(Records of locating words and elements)
_ _ _ _ _ _ _

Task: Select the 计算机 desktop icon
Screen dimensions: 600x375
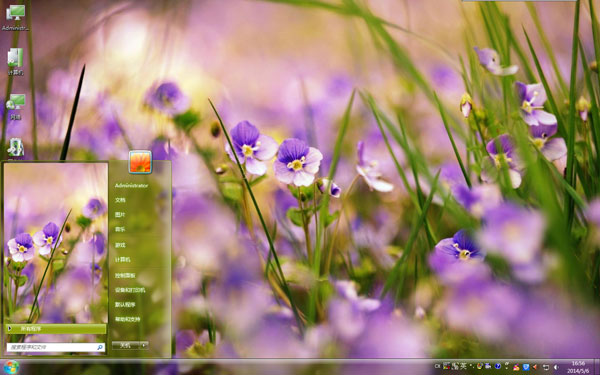Action: pos(15,61)
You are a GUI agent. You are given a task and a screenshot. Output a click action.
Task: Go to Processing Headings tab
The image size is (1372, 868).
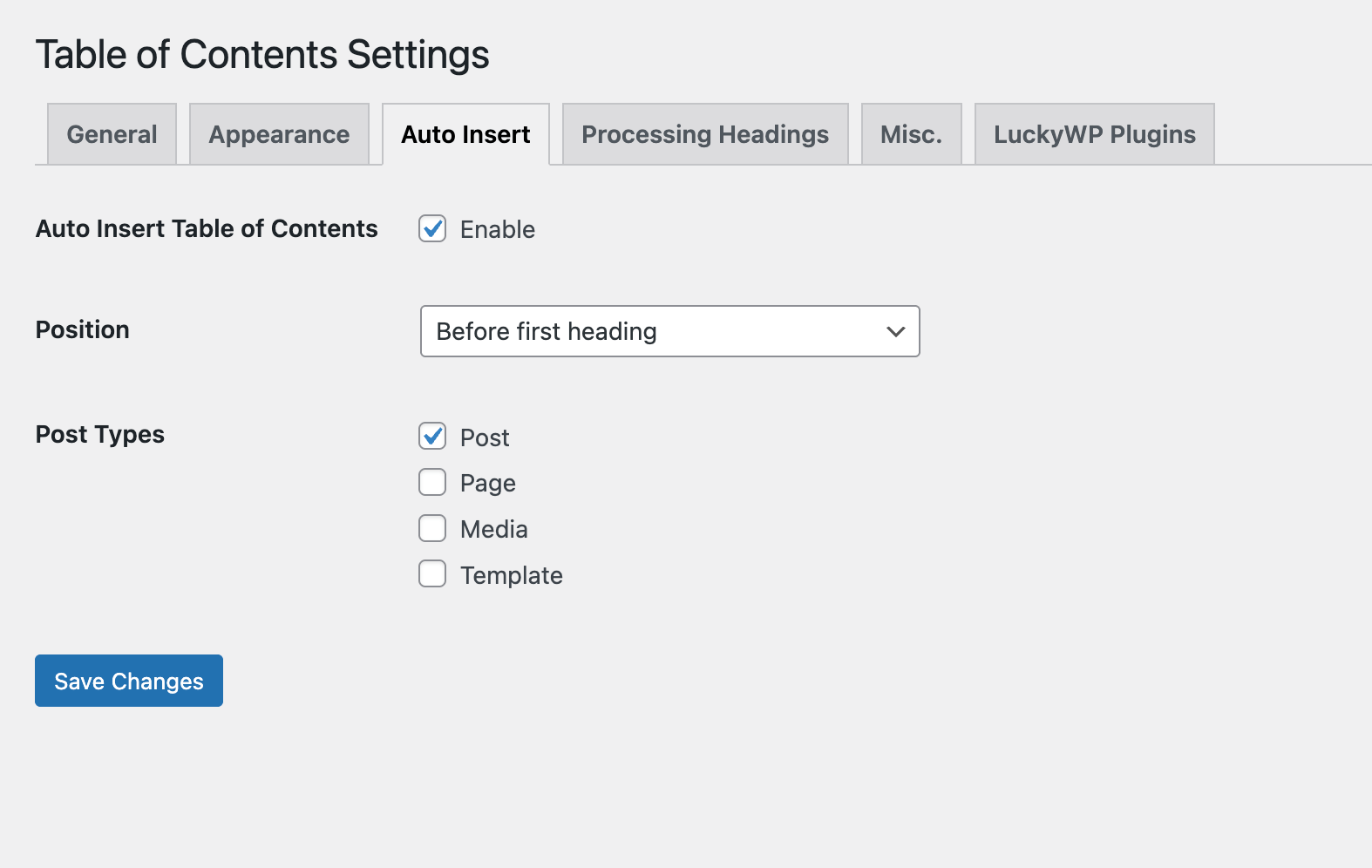[704, 134]
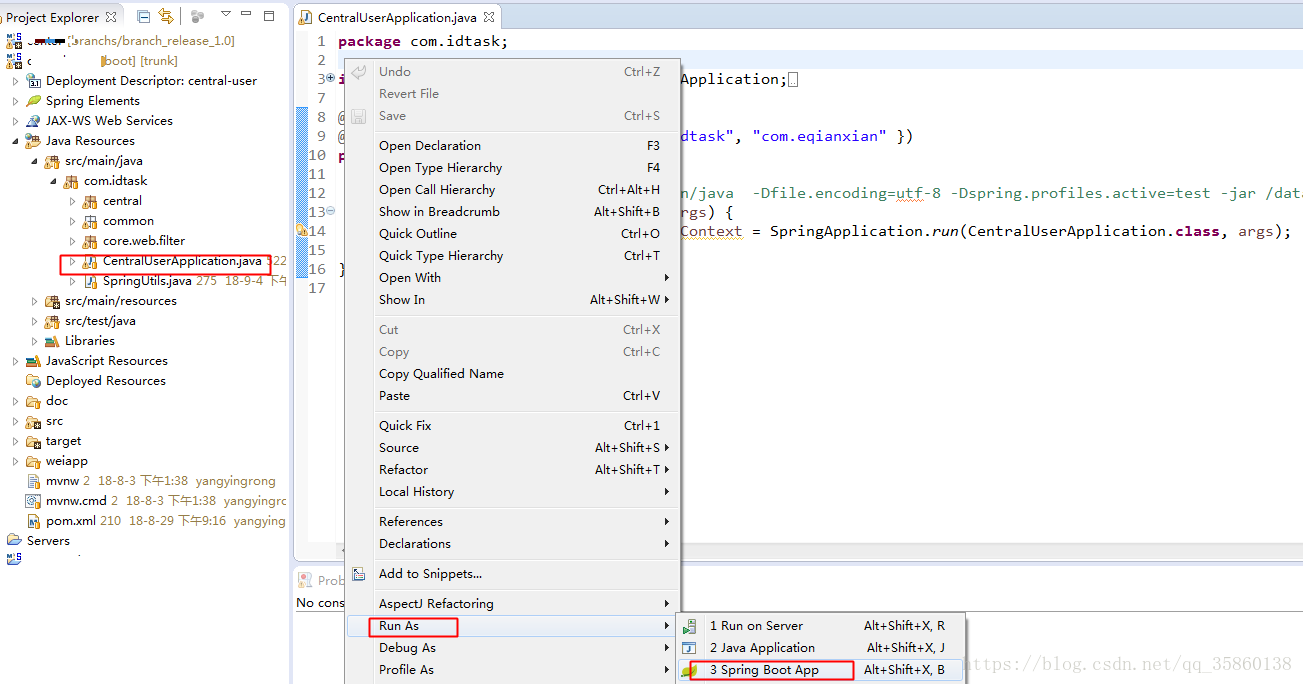Open the Project Explorer View Menu triangle
This screenshot has width=1303, height=684.
point(225,15)
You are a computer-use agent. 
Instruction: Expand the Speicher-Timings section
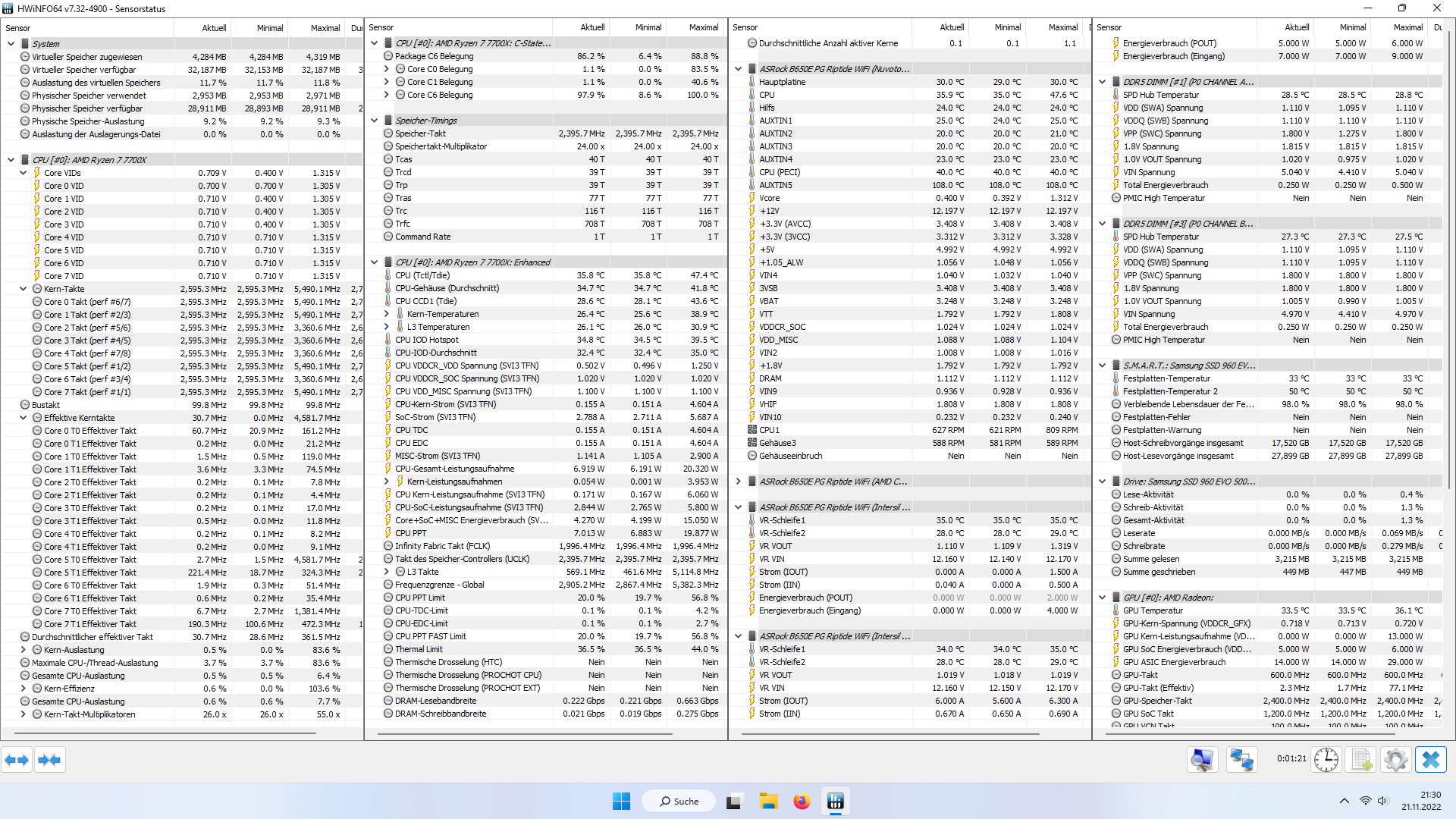pos(377,121)
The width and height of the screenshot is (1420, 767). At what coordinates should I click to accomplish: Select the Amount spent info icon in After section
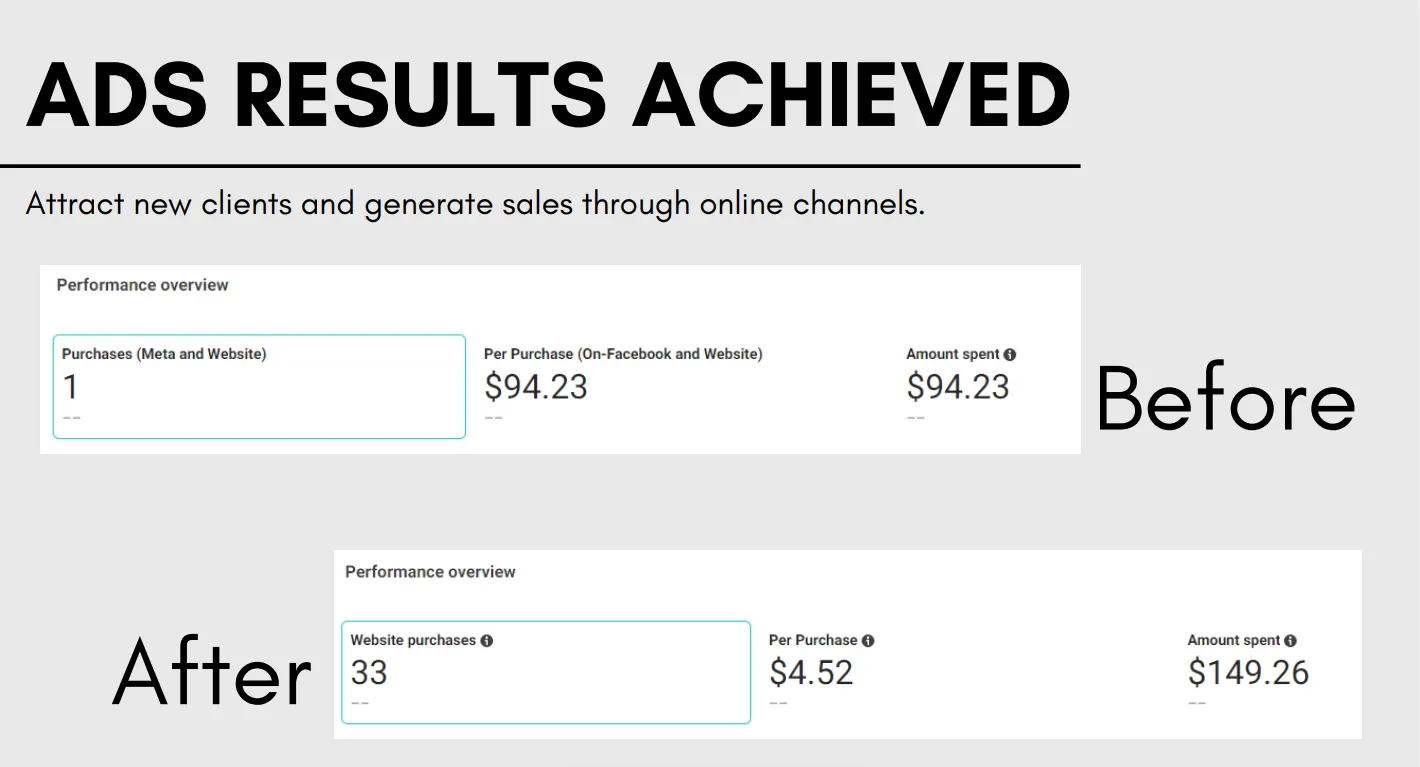(1291, 640)
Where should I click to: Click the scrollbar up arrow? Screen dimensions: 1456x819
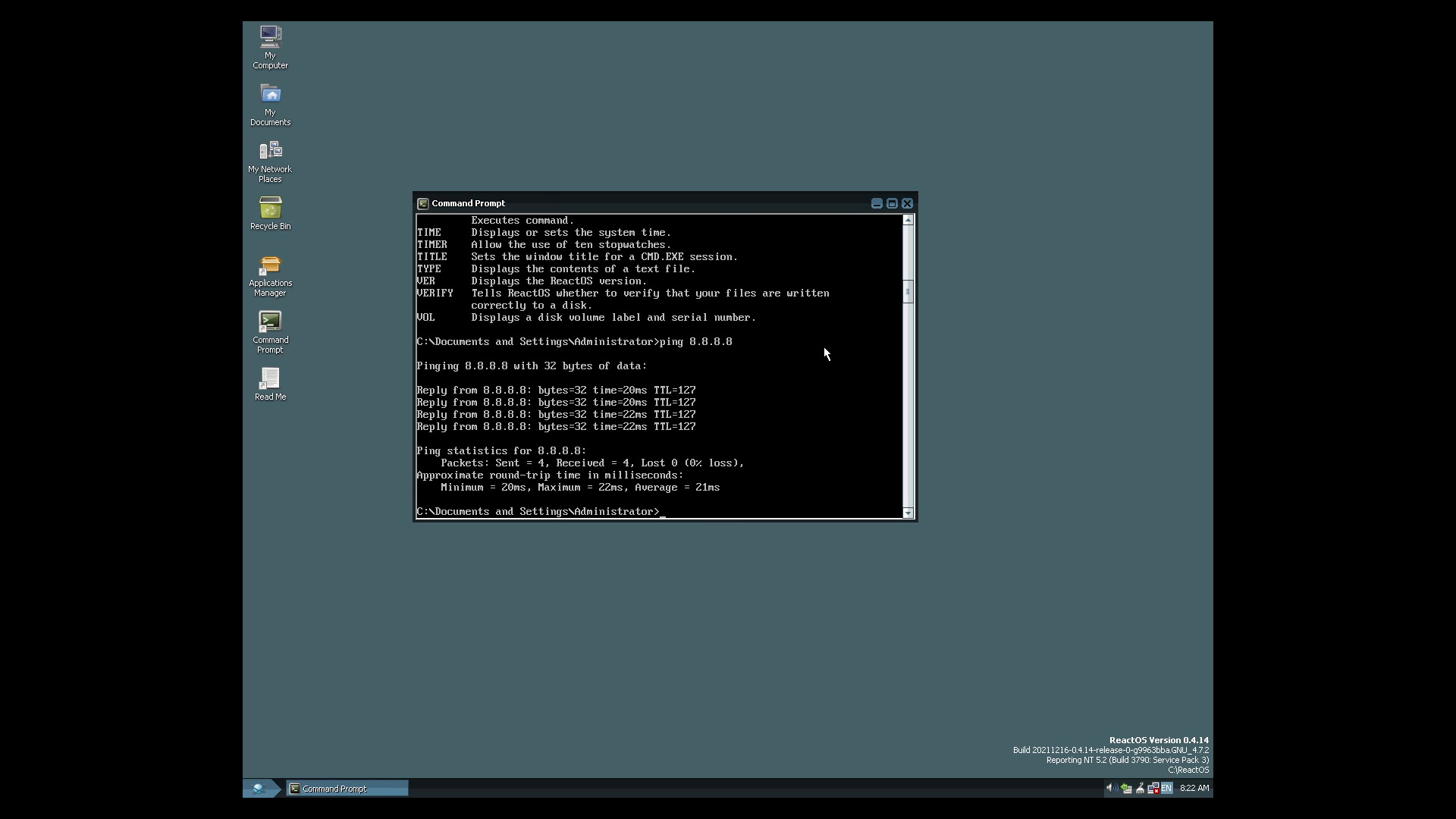(908, 220)
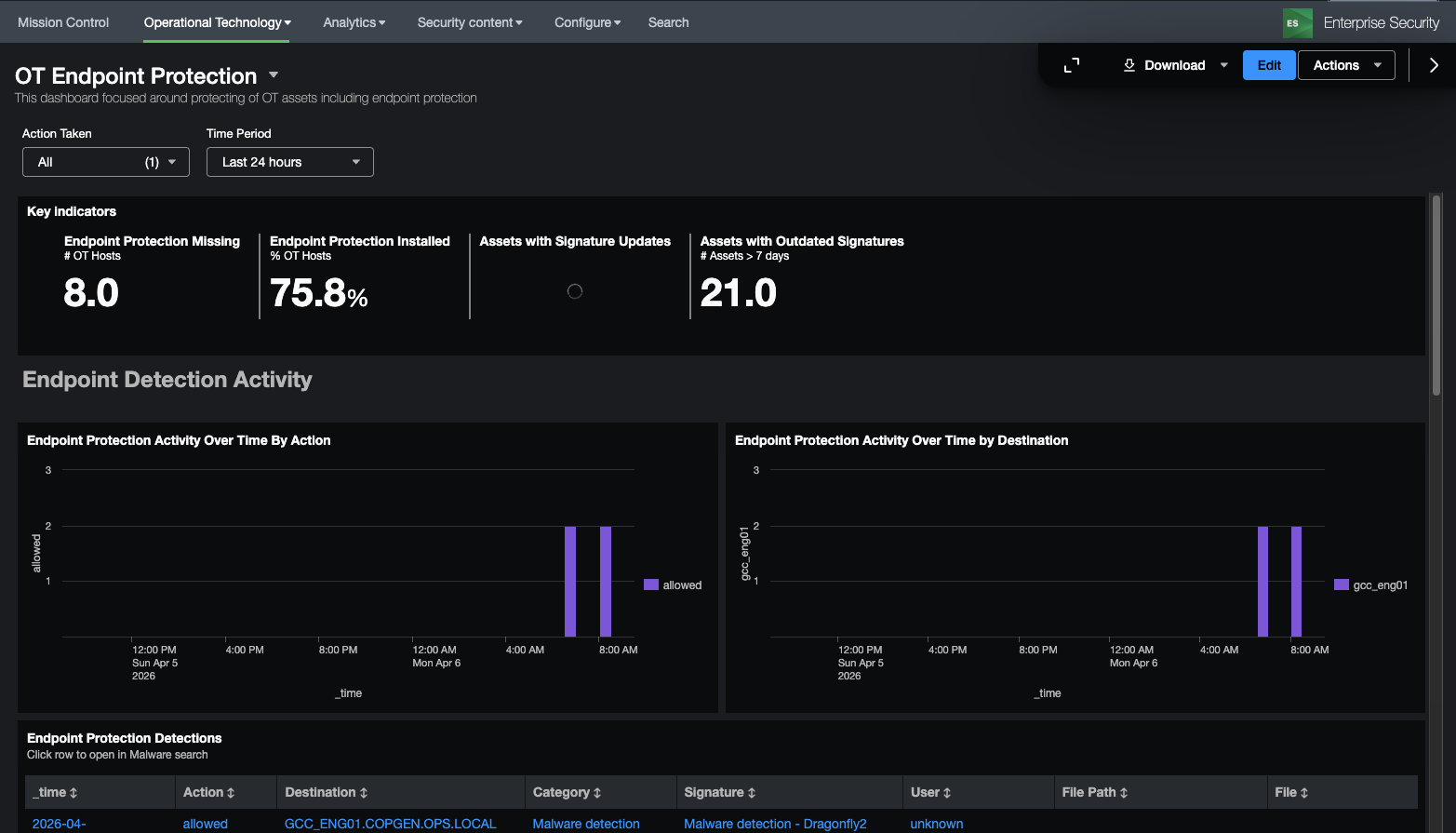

_ _ _ _ _ _ _

→ **Goal**:
Rewrite the material above, swapping "Screen dimensions" for "Screen size" wherever it occurs and leaving everything else as it is. Omit the pictures.

→ **Output below**:
Task: Select the 计算机 desktop icon
Screen size: 600x375
Action: pos(15,61)
You are a GUI agent. You are given a task and a screenshot. Output a click action.
Task: Go to Processing Headings tab
The image size is (1372, 868).
[704, 134]
Open the Project Explorer View Menu triangle
This screenshot has width=1303, height=684.
point(225,15)
You are a computer-use agent. 
Instruction: Expand the Speicher-Timings section
pos(377,121)
The width and height of the screenshot is (1420, 767). At what coordinates should I click to accomplish: Select the Amount spent info icon in After section
(1291, 640)
Where should I click to: Click the scrollbar up arrow? Screen size: 1456x819
(908, 220)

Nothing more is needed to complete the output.